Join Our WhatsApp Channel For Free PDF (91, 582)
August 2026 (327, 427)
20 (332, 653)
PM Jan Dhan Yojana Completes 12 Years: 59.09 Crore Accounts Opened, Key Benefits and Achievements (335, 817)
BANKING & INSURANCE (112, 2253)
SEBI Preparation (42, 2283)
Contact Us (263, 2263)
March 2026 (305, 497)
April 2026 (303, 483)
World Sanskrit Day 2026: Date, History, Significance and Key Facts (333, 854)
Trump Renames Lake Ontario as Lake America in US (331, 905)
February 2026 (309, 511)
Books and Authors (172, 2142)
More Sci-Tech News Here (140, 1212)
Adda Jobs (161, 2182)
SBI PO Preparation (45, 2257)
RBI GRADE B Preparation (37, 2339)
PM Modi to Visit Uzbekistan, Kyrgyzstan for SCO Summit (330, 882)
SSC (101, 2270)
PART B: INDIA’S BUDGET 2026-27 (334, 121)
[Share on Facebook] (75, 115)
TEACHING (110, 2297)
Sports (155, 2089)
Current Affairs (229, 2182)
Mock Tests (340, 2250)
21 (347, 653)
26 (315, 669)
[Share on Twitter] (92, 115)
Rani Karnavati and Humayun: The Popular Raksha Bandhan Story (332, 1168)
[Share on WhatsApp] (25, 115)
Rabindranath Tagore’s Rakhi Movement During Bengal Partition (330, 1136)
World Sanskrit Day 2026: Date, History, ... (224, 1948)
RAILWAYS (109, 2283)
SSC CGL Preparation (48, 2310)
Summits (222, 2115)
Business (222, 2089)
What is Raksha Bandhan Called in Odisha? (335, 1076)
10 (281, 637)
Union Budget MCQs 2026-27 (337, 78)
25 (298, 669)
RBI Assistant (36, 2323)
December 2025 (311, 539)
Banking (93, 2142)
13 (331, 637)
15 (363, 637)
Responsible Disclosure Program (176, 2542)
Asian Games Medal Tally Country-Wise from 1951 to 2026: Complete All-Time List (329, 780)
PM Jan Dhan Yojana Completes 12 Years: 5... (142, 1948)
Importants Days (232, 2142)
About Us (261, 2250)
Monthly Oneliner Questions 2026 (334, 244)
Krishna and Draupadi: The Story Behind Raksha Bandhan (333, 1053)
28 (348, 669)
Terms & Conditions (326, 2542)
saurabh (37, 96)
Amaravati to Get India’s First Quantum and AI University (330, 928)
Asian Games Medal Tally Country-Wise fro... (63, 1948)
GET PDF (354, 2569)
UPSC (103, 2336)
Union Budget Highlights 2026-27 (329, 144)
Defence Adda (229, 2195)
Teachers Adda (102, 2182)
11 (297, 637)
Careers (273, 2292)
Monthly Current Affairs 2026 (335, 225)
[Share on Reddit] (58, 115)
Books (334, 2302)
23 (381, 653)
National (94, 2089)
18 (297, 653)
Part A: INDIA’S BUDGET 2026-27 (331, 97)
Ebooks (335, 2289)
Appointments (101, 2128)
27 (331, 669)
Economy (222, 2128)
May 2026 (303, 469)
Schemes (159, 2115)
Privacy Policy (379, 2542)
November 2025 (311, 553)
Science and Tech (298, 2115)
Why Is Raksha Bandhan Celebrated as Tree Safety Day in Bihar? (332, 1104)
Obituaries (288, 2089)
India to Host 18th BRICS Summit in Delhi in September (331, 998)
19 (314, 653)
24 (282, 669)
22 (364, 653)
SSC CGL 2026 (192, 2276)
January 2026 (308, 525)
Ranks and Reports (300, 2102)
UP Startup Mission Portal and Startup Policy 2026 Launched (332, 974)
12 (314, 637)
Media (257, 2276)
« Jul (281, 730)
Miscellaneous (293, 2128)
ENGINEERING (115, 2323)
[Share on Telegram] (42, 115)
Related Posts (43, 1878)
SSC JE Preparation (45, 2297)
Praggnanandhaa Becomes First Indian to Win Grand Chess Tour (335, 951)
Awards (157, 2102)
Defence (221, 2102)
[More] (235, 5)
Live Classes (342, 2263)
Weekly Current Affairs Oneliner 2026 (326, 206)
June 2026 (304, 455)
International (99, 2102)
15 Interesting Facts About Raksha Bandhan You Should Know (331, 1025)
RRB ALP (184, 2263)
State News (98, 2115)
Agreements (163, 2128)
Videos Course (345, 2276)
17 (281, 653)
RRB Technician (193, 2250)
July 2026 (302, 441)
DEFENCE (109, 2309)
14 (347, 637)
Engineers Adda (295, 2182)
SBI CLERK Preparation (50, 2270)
○ ○ ○ ○ ○ ○ ○
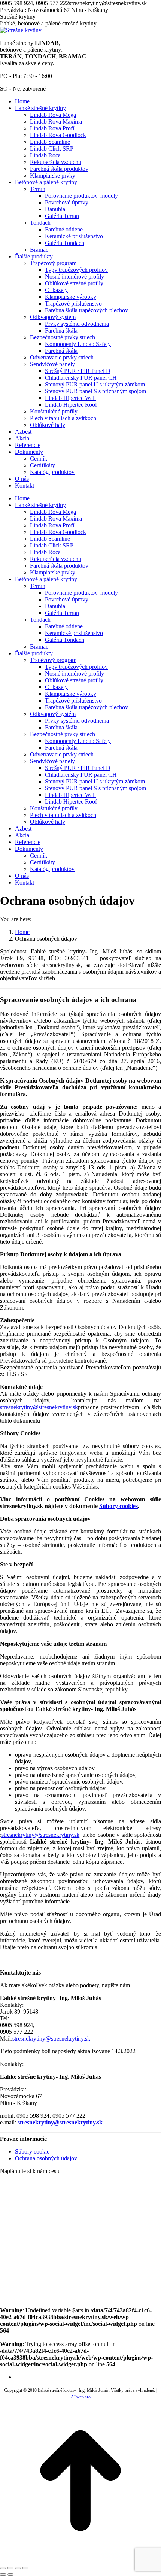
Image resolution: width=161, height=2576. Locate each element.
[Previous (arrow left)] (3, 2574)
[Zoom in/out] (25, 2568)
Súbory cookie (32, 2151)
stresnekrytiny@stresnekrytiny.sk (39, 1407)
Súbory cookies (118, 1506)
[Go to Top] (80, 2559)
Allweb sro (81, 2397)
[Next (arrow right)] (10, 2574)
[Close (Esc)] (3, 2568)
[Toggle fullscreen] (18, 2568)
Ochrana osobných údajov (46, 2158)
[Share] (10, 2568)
○ ○ ○ ○ ○ ○ ○
**TASK TO CARRY OUT**. From the material above, copy exactly the lines between the line holding "Books (334, 2302)" and the line holding "November 2025 (311, 553)", inclusive, and only those.

**WRITTEN REPLY**.
Books (334, 2302)
23 (381, 653)
National (94, 2089)
18 (297, 653)
Part A: INDIA’S BUDGET 2026-27 (331, 97)
Ebooks (335, 2289)
Appointments (101, 2128)
27 (331, 669)
Economy (222, 2128)
May 2026 (303, 469)
Schemes (159, 2115)
Privacy Policy (379, 2542)
November 2025 (311, 553)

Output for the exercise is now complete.